When and if this comes out, we'll probably be paying about a $1 per GB. Time to go buy lottery tickets!!!
-Boots his hard drive out the window
#18, in 'Voyager didn't they store data in bags of goopy liquid that got a nano-virus or something once?
Yet another thing Gene Roddenberry predicted?
i go to drexel :) but this place is to expensive >:[
ooooo
i would love to have that in an mp3 player, computer ram, and a all flashh hard drive
even if all of that space is unnecesary
i could get more stuff to fill it with
If this technology is not the expensive (like, maybe a few hundred or thousand bucks for one of those things, less for smaler capacity) then it would kill flash (to some extent), had drives, HD and Blu-ray DVDs, and tape storage. You could store a HD movie of your entire life on one of those things! Now if only someone could come up with a CPU that would be equivalent in gain over the previous best.
Reminds me of The Final Cut with Robin Williams .
well i'll leave the clock running. Let's run an experiment. How long does it take for the idiots at Penn State to realize that engadget meant the University of Pennsylvania? You actually thought that Penn State has the ability to do something other than down beast and watch nittany lions run around a field?
I think not
Damn you skank! I wanted to laugh at that poor lil hick first!
And Andy, get back to work.
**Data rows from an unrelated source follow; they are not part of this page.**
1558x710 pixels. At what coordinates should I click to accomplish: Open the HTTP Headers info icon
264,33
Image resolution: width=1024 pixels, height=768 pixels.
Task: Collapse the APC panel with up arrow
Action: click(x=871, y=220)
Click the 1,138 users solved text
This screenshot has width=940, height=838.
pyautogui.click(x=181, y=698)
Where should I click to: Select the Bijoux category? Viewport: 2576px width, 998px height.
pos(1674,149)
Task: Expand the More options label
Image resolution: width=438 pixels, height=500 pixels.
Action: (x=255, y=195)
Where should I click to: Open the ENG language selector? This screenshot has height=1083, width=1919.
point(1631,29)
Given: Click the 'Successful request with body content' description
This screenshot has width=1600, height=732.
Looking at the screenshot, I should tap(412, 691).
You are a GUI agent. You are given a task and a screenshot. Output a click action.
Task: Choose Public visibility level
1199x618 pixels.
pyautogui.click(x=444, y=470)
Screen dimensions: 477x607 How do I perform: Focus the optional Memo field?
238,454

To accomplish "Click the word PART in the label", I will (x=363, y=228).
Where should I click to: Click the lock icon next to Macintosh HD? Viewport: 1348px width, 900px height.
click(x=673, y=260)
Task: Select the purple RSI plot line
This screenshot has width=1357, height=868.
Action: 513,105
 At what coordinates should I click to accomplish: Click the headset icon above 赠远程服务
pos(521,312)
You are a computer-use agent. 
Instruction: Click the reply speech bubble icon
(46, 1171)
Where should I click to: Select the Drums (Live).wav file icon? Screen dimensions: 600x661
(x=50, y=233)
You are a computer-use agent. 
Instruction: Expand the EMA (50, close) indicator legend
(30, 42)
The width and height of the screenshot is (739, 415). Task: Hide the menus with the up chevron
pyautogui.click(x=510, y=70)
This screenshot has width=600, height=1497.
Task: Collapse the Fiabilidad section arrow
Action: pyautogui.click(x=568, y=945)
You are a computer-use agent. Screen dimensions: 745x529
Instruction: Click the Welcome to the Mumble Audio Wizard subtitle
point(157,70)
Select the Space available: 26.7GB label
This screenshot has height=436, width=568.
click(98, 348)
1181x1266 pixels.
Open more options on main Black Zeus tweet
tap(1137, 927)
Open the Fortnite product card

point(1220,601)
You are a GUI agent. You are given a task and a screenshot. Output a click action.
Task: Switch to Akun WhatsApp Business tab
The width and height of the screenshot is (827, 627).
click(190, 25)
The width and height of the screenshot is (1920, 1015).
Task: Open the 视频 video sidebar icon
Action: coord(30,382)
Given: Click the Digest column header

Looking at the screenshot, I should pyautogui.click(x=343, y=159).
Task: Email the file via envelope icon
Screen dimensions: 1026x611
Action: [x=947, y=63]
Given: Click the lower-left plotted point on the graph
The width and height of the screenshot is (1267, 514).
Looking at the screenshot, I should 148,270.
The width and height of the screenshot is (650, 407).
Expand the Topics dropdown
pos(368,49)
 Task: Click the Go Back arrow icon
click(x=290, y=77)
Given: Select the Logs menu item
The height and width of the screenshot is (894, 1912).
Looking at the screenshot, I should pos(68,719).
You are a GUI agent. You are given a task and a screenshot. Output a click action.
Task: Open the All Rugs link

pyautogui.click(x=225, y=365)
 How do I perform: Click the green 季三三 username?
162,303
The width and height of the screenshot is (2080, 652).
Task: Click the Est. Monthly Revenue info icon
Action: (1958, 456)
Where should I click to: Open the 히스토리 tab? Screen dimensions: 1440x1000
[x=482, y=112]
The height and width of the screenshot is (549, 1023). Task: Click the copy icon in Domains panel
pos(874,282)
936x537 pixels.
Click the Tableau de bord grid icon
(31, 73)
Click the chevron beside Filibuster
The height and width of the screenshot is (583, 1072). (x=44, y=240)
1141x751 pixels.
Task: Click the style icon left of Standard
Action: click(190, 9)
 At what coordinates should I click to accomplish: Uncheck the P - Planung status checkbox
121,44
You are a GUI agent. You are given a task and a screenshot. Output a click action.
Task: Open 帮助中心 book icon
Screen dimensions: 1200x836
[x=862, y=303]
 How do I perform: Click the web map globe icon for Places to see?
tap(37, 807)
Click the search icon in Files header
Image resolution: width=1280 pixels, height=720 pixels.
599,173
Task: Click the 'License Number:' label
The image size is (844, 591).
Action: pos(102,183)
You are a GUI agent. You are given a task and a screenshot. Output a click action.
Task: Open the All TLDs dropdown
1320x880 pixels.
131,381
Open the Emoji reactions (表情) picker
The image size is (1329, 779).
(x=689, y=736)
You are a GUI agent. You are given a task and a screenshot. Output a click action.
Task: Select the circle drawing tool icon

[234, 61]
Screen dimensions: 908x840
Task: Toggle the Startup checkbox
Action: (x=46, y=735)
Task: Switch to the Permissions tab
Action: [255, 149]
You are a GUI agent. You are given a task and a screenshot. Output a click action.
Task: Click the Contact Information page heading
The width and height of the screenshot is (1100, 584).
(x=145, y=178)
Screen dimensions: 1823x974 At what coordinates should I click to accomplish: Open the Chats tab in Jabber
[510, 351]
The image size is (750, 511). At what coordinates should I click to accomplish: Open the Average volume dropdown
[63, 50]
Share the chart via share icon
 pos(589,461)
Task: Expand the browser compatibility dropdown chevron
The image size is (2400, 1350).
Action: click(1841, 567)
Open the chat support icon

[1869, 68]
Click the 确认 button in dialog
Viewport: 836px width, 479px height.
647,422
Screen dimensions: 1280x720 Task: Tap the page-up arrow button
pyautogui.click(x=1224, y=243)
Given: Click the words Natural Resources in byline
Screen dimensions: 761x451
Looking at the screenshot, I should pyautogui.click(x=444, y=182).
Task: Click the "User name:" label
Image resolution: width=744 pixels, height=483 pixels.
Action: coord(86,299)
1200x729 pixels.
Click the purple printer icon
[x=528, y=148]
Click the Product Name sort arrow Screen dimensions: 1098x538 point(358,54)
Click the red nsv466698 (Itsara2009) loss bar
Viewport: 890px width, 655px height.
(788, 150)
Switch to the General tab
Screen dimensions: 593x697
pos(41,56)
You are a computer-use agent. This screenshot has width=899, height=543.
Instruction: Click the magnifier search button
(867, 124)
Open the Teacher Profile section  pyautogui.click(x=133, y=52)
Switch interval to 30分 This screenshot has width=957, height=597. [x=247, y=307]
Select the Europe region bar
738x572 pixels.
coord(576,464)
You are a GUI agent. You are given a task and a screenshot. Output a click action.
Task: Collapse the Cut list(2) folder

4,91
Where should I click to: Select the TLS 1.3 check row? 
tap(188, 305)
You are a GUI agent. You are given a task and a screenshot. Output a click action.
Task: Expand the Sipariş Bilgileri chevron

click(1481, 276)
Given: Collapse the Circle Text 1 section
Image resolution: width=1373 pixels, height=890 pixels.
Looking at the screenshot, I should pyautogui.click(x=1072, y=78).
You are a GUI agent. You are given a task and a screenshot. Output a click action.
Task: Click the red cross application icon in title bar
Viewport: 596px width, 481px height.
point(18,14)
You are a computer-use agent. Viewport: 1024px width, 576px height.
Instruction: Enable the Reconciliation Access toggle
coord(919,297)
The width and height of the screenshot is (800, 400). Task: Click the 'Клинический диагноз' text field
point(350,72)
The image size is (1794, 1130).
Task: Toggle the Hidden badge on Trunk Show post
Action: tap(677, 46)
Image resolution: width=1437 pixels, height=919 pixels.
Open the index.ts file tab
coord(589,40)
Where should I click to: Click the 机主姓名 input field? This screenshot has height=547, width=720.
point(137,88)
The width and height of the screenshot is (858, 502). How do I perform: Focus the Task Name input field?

Eric said he doesnt want to have to repair your f'd up soldering n e more.
Oh and congrats dude!
#21 josh, I hope you meant $1 per GB in flash memory because hdd's are already down to almost 25 cents a gig.
And yea I to remeber some star trek episode where they mentioned their computers were basicly a fluid organic type of storage.
Clarifacation: dipole moment isnt actually a moment in time, dipole moment is a measure of the polarity of a particle at a given time. The word moment comes from the same word as momentum. Ferroelectric materials don't switch during a "dipole moment," rather they can change their dipole moment readily.
Wow, wasn't expecting all the Drexel folks in the comments. Go Drexel!
My 1st words upon reading this "Holy S&*t"
ummm
some one help me
im i seeing things
like 12.5 million GB
help
im going crazy
This cannot be true. At least not for the next 5 years or so. And imagine how much that would cost, if a 64GB USB drive is now about $5,000.
cover it with gold and diamonds and some rich moron is bound to buy it
Colossal Storage patented ferroelectric holographic storage in 2000. They predicted > 40,000,000 Terabits cu. cm. in 1998 using a 5 nm "atomic switch". Drexel an
Penn, Harvard only moved the particle size down a little and still dont understand the physics needed.
http://www.colossalstorage.net
suppose they put this in a ~1" SD card... could i store every piece of data in existence? what if i have 2 hard drives?